Directions:
Reproduce each of the following entries verbatim, preserving every line as it appears.

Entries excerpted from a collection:
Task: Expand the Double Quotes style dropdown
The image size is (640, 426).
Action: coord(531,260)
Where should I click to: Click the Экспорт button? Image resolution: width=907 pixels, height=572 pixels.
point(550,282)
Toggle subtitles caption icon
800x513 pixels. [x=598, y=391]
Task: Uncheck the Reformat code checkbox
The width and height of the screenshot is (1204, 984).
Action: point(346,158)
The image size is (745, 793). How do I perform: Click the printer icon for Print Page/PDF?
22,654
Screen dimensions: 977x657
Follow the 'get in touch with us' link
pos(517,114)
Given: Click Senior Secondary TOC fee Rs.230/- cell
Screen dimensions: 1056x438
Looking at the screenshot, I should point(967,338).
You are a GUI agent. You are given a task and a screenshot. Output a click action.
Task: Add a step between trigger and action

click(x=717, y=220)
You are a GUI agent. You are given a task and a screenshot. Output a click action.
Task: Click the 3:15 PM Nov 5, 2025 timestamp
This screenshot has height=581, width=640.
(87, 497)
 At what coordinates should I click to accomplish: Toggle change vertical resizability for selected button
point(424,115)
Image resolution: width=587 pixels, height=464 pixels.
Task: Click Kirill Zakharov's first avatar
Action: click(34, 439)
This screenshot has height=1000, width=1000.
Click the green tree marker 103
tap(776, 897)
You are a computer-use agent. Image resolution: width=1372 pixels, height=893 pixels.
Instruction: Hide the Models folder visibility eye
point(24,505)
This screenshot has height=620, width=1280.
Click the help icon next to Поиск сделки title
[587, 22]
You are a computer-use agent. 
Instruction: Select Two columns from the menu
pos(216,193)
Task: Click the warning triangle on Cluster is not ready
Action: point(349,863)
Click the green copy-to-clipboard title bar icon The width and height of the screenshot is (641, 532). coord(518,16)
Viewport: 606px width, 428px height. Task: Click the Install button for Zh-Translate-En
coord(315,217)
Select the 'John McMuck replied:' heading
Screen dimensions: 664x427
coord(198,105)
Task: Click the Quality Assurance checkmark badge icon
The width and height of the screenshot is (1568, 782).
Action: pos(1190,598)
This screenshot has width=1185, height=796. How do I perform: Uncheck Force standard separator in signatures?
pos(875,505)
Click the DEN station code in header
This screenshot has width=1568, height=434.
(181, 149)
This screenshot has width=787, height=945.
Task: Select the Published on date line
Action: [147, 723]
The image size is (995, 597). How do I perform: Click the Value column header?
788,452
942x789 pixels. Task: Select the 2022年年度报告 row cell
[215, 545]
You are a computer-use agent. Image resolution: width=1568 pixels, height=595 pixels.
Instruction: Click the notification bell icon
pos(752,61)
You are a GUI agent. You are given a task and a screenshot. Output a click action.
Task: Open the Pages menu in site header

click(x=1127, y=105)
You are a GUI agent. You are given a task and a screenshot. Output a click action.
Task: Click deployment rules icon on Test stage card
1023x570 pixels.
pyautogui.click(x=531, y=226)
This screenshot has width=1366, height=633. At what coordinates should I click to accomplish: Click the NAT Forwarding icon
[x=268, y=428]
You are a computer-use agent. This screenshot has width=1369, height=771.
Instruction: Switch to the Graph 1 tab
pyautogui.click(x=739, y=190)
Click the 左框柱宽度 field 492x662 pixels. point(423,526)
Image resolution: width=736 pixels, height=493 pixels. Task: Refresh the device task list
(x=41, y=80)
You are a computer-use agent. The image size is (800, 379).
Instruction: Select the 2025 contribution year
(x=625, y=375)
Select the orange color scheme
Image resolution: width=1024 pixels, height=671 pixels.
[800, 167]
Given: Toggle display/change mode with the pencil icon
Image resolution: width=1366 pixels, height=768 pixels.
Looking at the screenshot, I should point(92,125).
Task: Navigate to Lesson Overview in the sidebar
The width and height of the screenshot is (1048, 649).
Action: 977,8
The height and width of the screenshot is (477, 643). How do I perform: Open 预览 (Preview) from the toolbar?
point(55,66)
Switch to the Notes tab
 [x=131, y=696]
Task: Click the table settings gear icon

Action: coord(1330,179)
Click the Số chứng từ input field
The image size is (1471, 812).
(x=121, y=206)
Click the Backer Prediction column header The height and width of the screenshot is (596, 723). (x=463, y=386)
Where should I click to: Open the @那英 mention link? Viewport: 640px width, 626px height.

Completed exercise:
Task: Expand the Double Quotes style dropdown
The image size is (640, 426).
Action: coord(531,260)
Where should I click to: Click the Экспорт button? Image resolution: width=907 pixels, height=572 pixels.
point(550,282)
Toggle subtitles caption icon
800x513 pixels. [x=598, y=391]
Task: Uncheck the Reformat code checkbox
The width and height of the screenshot is (1204, 984).
Action: point(346,158)
The image size is (745, 793). How do I perform: Click the printer icon for Print Page/PDF?
22,654
Screen dimensions: 977x657
Follow the 'get in touch with us' link
pos(517,114)
Given: Click Senior Secondary TOC fee Rs.230/- cell
Screen dimensions: 1056x438
Looking at the screenshot, I should point(967,338).
You are a GUI agent. You are given a task and a screenshot. Output a click action.
Task: Add a step between trigger and action

click(x=717, y=220)
You are a GUI agent. You are given a task and a screenshot. Output a click action.
Task: Click the 3:15 PM Nov 5, 2025 timestamp
This screenshot has height=581, width=640.
(87, 497)
 At what coordinates should I click to accomplish: Toggle change vertical resizability for selected button
point(424,115)
Image resolution: width=587 pixels, height=464 pixels.
Task: Click Kirill Zakharov's first avatar
Action: click(34, 439)
This screenshot has height=1000, width=1000.
Click the green tree marker 103
tap(776, 897)
You are a computer-use agent. Image resolution: width=1372 pixels, height=893 pixels.
Instruction: Hide the Models folder visibility eye
point(24,505)
This screenshot has height=620, width=1280.
Click the help icon next to Поиск сделки title
[587, 22]
You are a computer-use agent. 
Instruction: Select Two columns from the menu
pos(216,193)
Task: Click the warning triangle on Cluster is not ready
Action: point(349,863)
Click the green copy-to-clipboard title bar icon The width and height of the screenshot is (641, 532). coord(518,16)
Viewport: 606px width, 428px height. Task: Click the Install button for Zh-Translate-En
coord(315,217)
Select the 'John McMuck replied:' heading
Screen dimensions: 664x427
coord(198,105)
Task: Click the Quality Assurance checkmark badge icon
The width and height of the screenshot is (1568, 782).
Action: pos(1190,598)
This screenshot has width=1185, height=796. How do I perform: Uncheck Force standard separator in signatures?
pos(875,505)
Click the DEN station code in header
This screenshot has width=1568, height=434.
(181, 149)
This screenshot has width=787, height=945.
Task: Select the Published on date line
Action: [147, 723]
The image size is (995, 597). How do I perform: Click the Value column header?
788,452
942x789 pixels. Task: Select the 2022年年度报告 row cell
[215, 545]
You are a computer-use agent. Image resolution: width=1568 pixels, height=595 pixels.
Instruction: Click the notification bell icon
pos(752,61)
You are a GUI agent. You are given a task and a screenshot. Output a click action.
Task: Open the Pages menu in site header

click(x=1127, y=105)
You are a GUI agent. You are given a task and a screenshot. Output a click action.
Task: Click deployment rules icon on Test stage card
1023x570 pixels.
pyautogui.click(x=531, y=226)
This screenshot has width=1366, height=633. At what coordinates should I click to accomplish: Click the NAT Forwarding icon
[x=268, y=428]
You are a computer-use agent. This screenshot has width=1369, height=771.
Instruction: Switch to the Graph 1 tab
pyautogui.click(x=739, y=190)
Click the 左框柱宽度 field 492x662 pixels. point(423,526)
Image resolution: width=736 pixels, height=493 pixels. Task: Refresh the device task list
(x=41, y=80)
You are a computer-use agent. The image size is (800, 379).
Instruction: Select the 2025 contribution year
(x=625, y=375)
Select the orange color scheme
Image resolution: width=1024 pixels, height=671 pixels.
[800, 167]
Given: Toggle display/change mode with the pencil icon
Image resolution: width=1366 pixels, height=768 pixels.
Looking at the screenshot, I should point(92,125).
Task: Navigate to Lesson Overview in the sidebar
The width and height of the screenshot is (1048, 649).
Action: 977,8
The height and width of the screenshot is (477, 643). How do I perform: Open 预览 (Preview) from the toolbar?
point(55,66)
Switch to the Notes tab
 [x=131, y=696]
Task: Click the table settings gear icon

Action: coord(1330,179)
Click the Số chứng từ input field
The image size is (1471, 812).
(x=121, y=206)
Click the Backer Prediction column header The height and width of the screenshot is (596, 723). (x=463, y=386)
Where should I click to: Open the @那英 mention link? Viewport: 640px width, 626px height.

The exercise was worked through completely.